Two ancient platitudes are decisive of the case: "Everyone is entitled to his day in court" and "There must be an end to litigation." Our American system of jurisprudence guarantees a person due process of law and a hearing in court. But one hearing is enough. When defendants were sued in Louisiana, they had a choice of (1) defending the case there, or (2) waiting for the litigation to reach Mississippi and defending in the latter state. They chose the former alternative. In the Louisiana court, defendants fought the citation, the jurisdiction, the merits, the quantum. Nor was it a sham battle. The case was contended vigorously and in detail. Defendant partnership can in this court no more reopen the issue of jurisdiction than it can litigate again the merits of the cause of action. It chose to have its day in court in Louisiana; the points there decided are now and forever settled between these parties.

Once the question of jurisdiction has been raised in a state court and suit is thereafter filed on the judgment rendered in one state court in a second state, the question of jurisdiction cannot again be raised.

Baldwin v. Iowa State Traveling Men's Assn., 283 U.S. 522, 75 L.Ed. 1244; Van Matre v. Sankey, 148 Ill. 536, 23 L.R.A. 665.

The court below, in rendering judgment in favor of the cross-appellant, used the civil law phrase contained in the Louisiana judgment, "in solido," when, as we contend, it should have used the phrase applicable to common law judgments, that is to say, "jointly and severally."

An obligation or debt "in solido" is identical with a debt "jointly and severally."

2 Bouvier's Law Dictionary (8 Ed.), p. 1525; Webster's New International Dictionary (Ref. History Ed. 1927) p. 1117, footnote; George T. Bishop, Inc., v. Jones, 17 La. App. 410, 136 So. 101; Breedlove v. Nicolet (7 Pet.), 413, 8 L.Ed. 731; Art. 2091, La. Rev. Civ. Code, 1870.

Argued orally by S.B. Thomas and Charles Titche, for appellee and cross-appellant.


Suit was instituted by appellee, as plaintiff, in the District Court of the State of Louisiana for the Parish of Tensas, against the Finklea Bros. Crop Dusting Corporation, and Finklea Brothers, a partnership, and J.A. Finklea, J.C. Finklea and Ray Finklea, as individuals, wherein it was charged that the defendants in their crop dusting operations, through the means of airplanes, had negligently destroyed the apiary of the plaintiff, located in said parish. Service was had on the defendants by serving an employe of theirs then present in Louisiana.

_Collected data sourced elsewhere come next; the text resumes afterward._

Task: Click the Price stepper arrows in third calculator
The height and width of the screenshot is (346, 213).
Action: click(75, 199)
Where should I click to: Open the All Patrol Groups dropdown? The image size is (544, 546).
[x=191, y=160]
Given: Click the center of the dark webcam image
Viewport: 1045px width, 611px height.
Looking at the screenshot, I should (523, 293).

The individual defendants appeared specially in the Louisiana court and filed their individual exceptions to the jurisdiction of that court, and showed that the residence of said individual defendants was in Mississippi, that neither of them was, or had been, in Louisiana, and that the attempted service on the alleged agent or employe was insufficient to bring said individual defendants into that court. The exceptions were sustained as to the individuals.

At the same time Finklea Brothers, the partnership, appeared specially in the Louisiana court and excepted to the jurisdiction of that court and averred that the partnership was domiciled in Mississippi, that no one of the partners had been at any time in Louisiana, and that the attempted service on the alleged agent or employe was insufficient to bring the partnership, as such, into that court. The exception of the partnership was disallowed, the court ruling that although the members of the partnership as individuals could not be held, the partnership as a legal entity had been validly brought into court, the Louisiana tribunal, in its interlocutory judgment, which was brought forward and made a part of the final judgment, referring, among other considerations, to Sec. 1, Subds. 4 and 12 of Act 179 of 1918 Louisiana Statutes.

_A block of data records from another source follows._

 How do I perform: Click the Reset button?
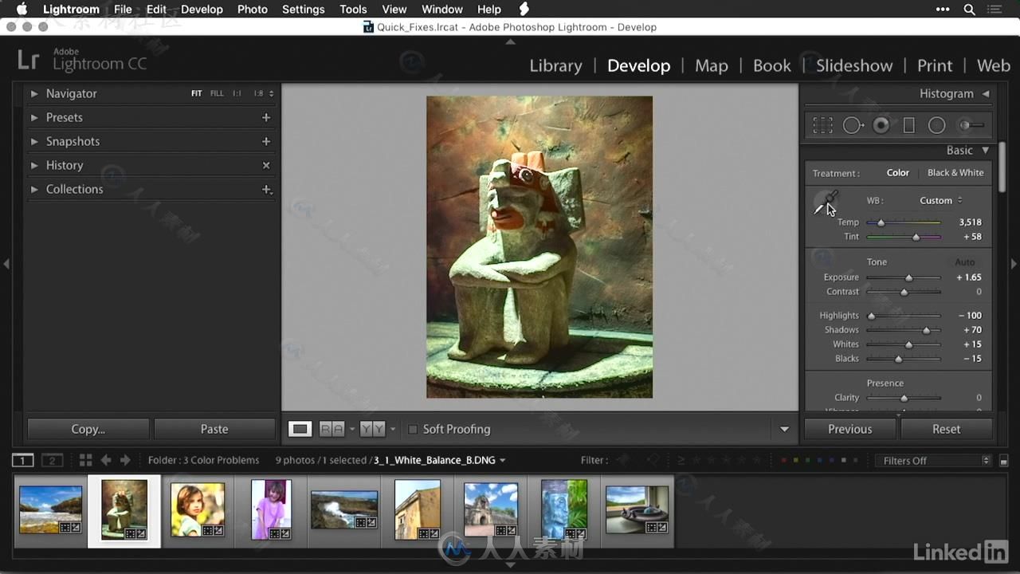point(946,429)
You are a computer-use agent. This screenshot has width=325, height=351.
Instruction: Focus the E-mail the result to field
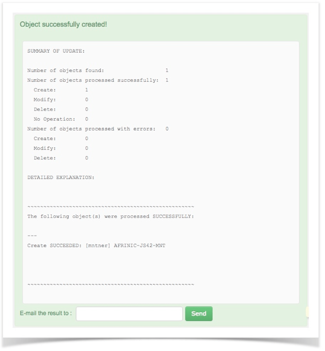pyautogui.click(x=129, y=313)
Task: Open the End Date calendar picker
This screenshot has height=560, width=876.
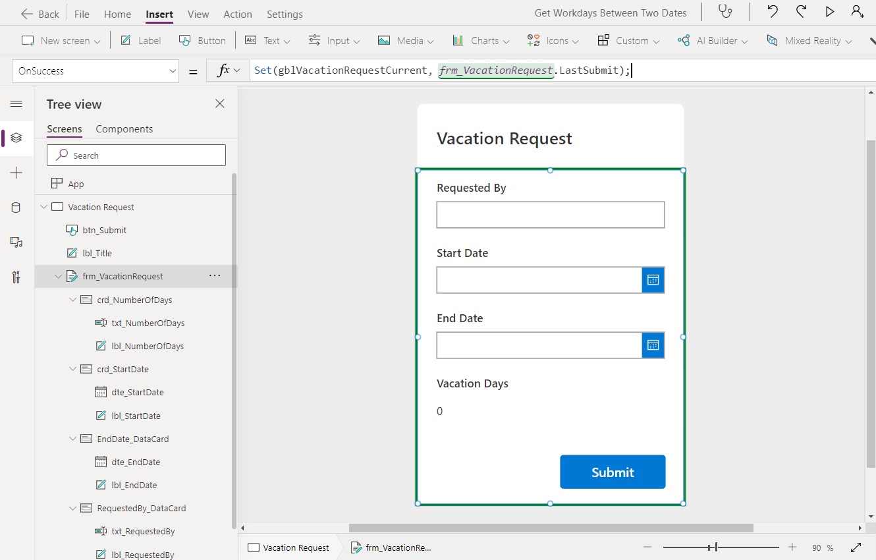Action: click(653, 345)
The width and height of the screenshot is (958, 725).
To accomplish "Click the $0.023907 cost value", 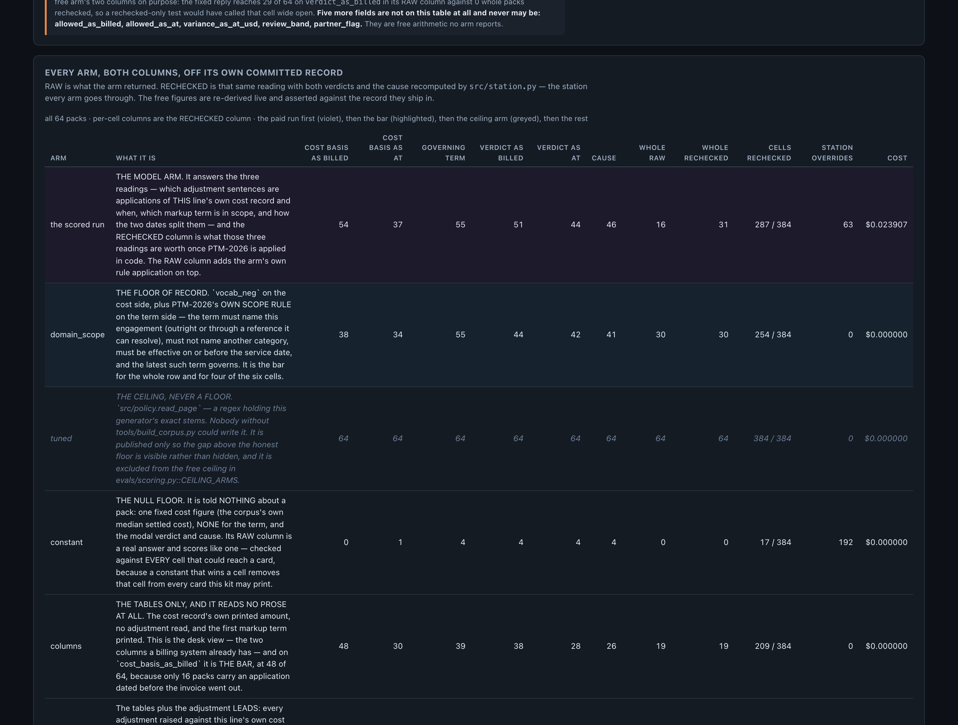I will [x=886, y=224].
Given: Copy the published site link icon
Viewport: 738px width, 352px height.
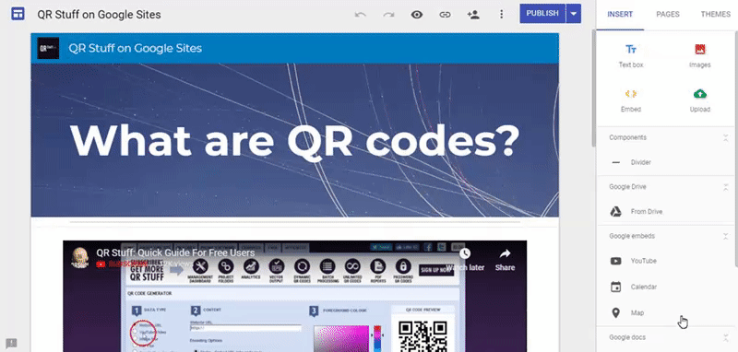Looking at the screenshot, I should tap(445, 15).
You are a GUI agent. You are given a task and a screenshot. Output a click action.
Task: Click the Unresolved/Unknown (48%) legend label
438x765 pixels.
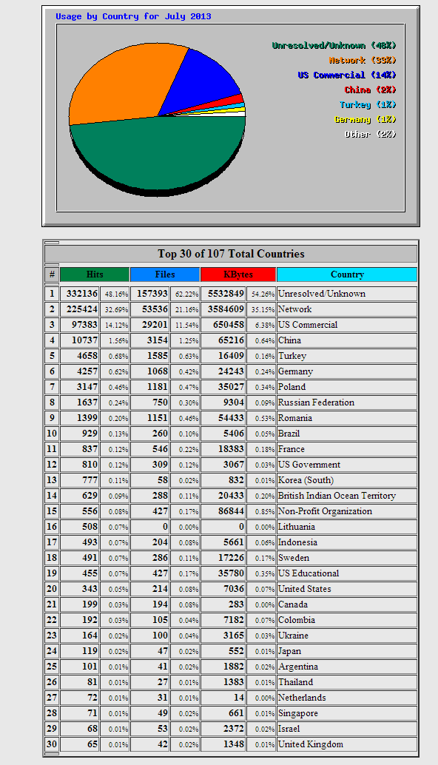click(334, 45)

Thereupon the corporation and the partnership, as a partnership entity, filed their answers to the merits, and the cause was fully litigated on the issues of liability on the facts, with the result that a judgment was rendered against the corporation and the partnership in solido for a sum in excess of $3,000.

Within a year appellee filed his declaration in the circuit court of Washington County in this state, the county of the domicile of the corporation and of the partnership, as well as of the individual members of the partnership. The record of the judgment in the Louisiana court was made an exhibit to the declaration, and judgment here was prayed in virtue of the Louisiana judgment, but the demand in the circuit court, apparently, was also that judgment be entered against the individual members of the partnership jointly and severally with the corporate defendant.

The individuals and the partnership defended in the circuit court on the ground that no valid service had been had in Louisiana either on the individuals or on the partnership; and the corporation defended on the ground that the Louisiana judgment being an entirety and being void as to the partnership was void also as to the corporation.

Appellee moved to strike the plea of the individual defendants on the ground that no judgment was being sought against the individual defendants in their individual capacities, and this being stated in open court, the motion was sustained. The defenses of the partnership as such and of the corporation were overruled; the Louisiana judgment was given recognition; and judgment was entered in the circuit court as shall be more particularly hereinafter mentioned.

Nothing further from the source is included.